Build the package with GitLab CI

Push your branch back to GitLab with git push --set-upstream origin update_airflow_2_6

Browse to the feature branch in GitLab and locate the CI pipeline for the branch, as shown in the following image.

Location of the link to the airflow feature branch pipeline
Location of the link to the airflow feature branch pipeline

Click on the triangle in the publish_airflow_package_with_docker stage, with the PACKAGE_VERSION=x.y.z variable.

Location of the publish airflow package with docker stage
Location of the publish airflow package with docker stage

When the stage has built successfully, navigate to the Package Registry section of the repository.

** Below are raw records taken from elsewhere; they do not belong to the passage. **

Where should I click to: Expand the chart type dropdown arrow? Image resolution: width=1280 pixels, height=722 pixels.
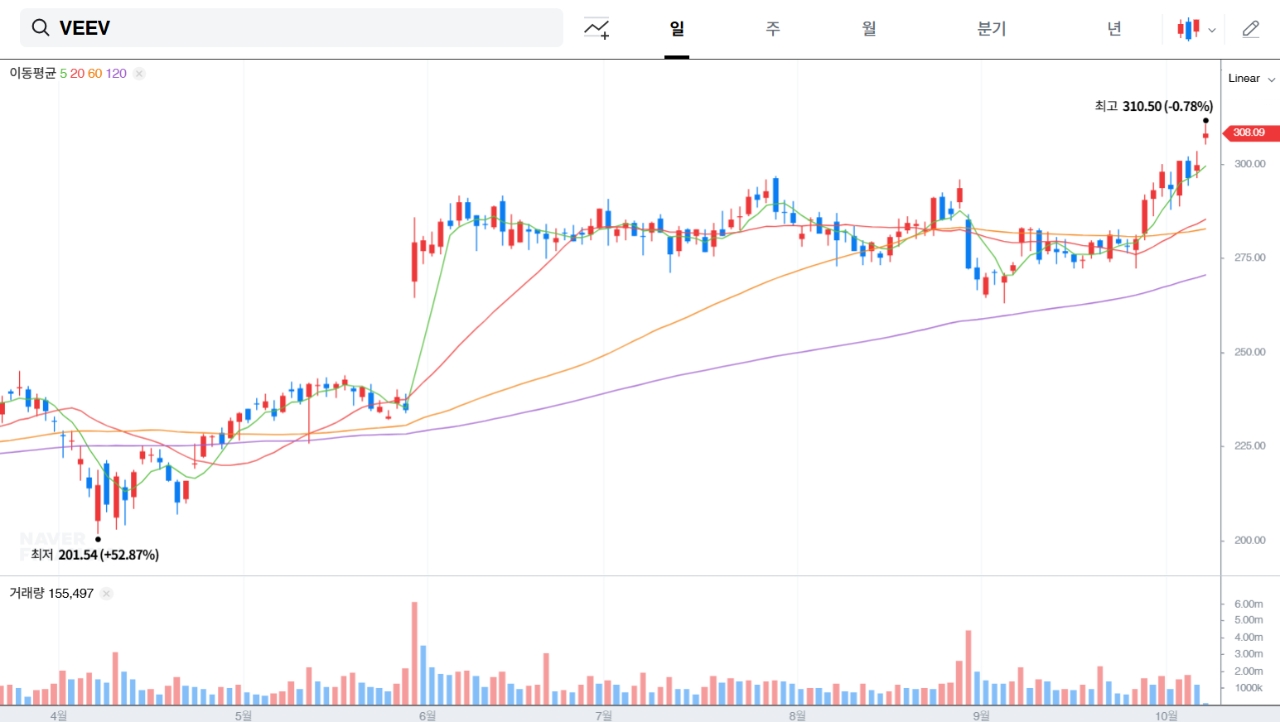(x=1212, y=30)
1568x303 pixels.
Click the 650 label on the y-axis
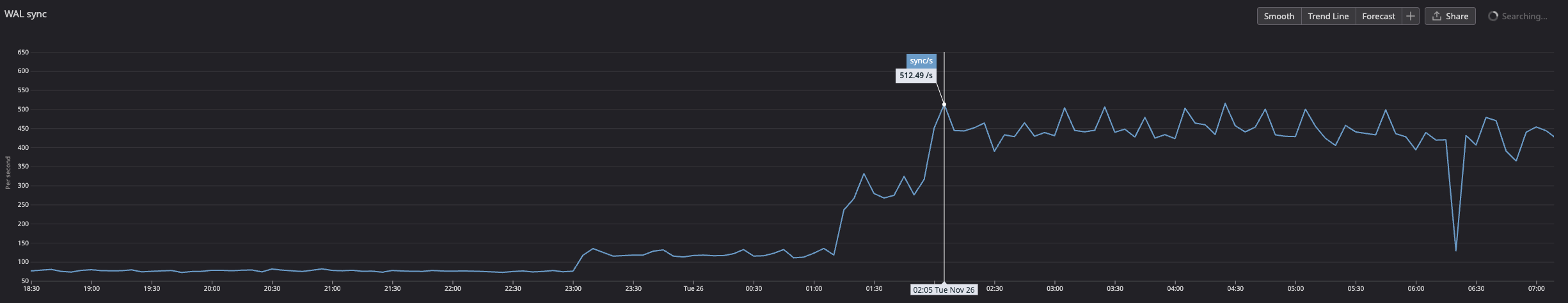click(x=23, y=52)
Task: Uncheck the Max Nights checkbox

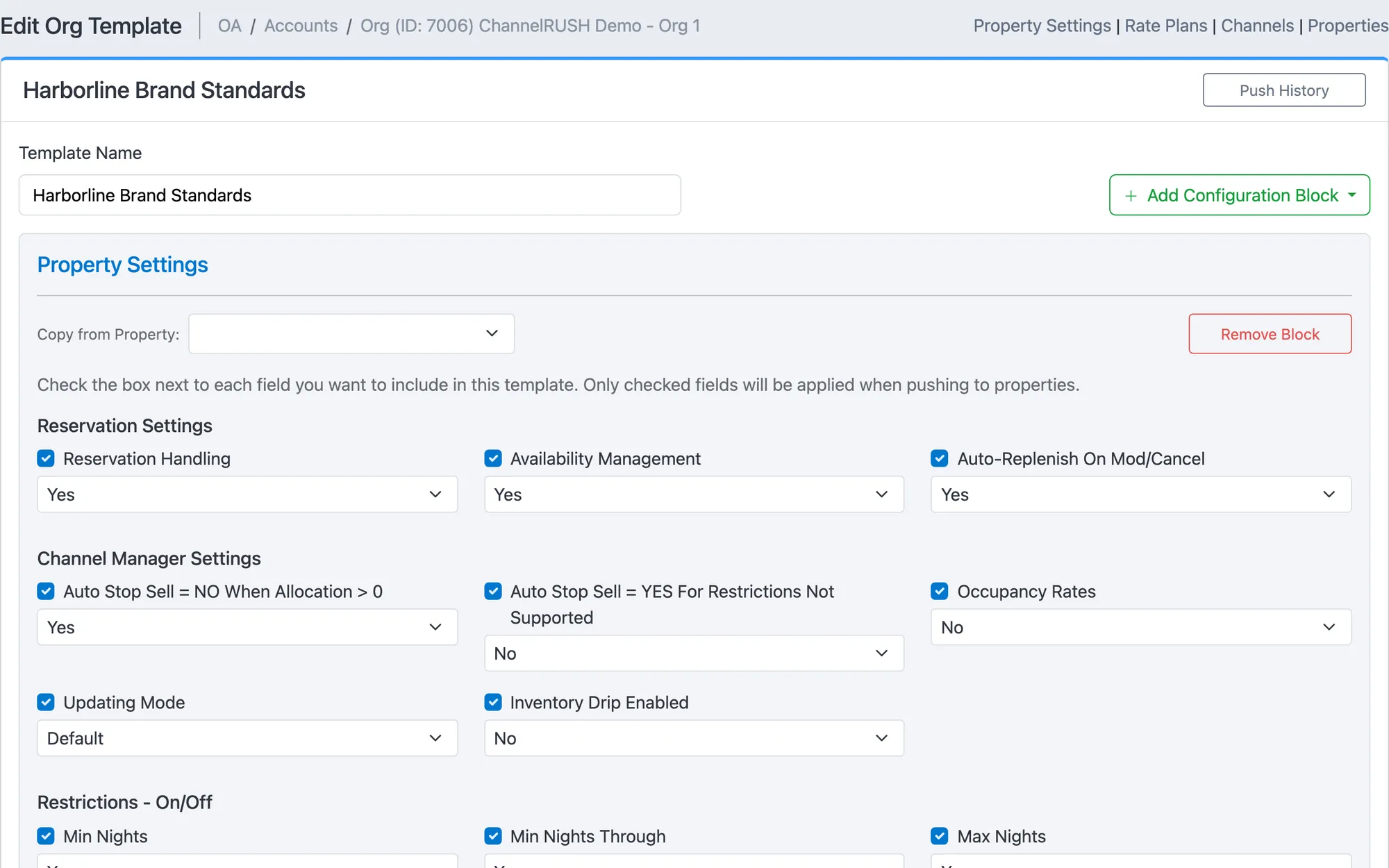Action: (x=940, y=836)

Location of the Airflow package built by GitLab-CI
Location of the Airflow package built by GitLab-CI

Locate the package that has been built.

Copy the download link and download this file to your test host with a command like the following:

curl -o airflow-2.6.0-py3.10-20230510_amd64.deb https://gitlab.wikimedia.org/repos/data-engineering/airflow-dags/-/package_files/1257/download

[SRE Only] Install the package with sudo apt install airflow-2.6.0-py3.10-20230510_amd64.deb

Run the database check command: sudo -u analytics airflow-analytics_test db check

Run the database upgrade command: sudo -u analytics airflow-analytics_test db upgrade

Once the upgrade on the test instance has proven to work, publish the new deb to our deb repos:

root@apt1002:~# wget https://gitlab.wikimedia.org/api/v4/projects/93/packages/generic/airflow/2.9.3/airflow-2.9.3_amd64.deb
--2024-09-16 10:47:06--  https://gitlab.wikimedia.org/api/v4/projects/93/packages/generic/airflow/2.9.3/airflow-2.9.3_amd64.deb
Resolving gitlab.wikimedia.org (gitlab.wikimedia.org)... 2620:0:860:1:208:80:153:8, 208.80.153.8
Connecting to gitlab.wikimedia.org (gitlab.wikimedia.org)|2620:0:860:1:208:80:153:8|:443... connected.
HTTP request sent, awaiting response... 200 OK
Length: 579378076 (553M) [application/octet-stream]
Saving to: ‘airflow-2.9.3_amd64.deb’

airflow-2.9.3_amd64.deb                                     100%[=========================================================================================================================================>] 552.54M   110MB/s    in 5.5s

2024-09-16 10:47:12 (101 MB/s) - ‘airflow-2.9.3_amd64.deb’ saved [579378076/579378076]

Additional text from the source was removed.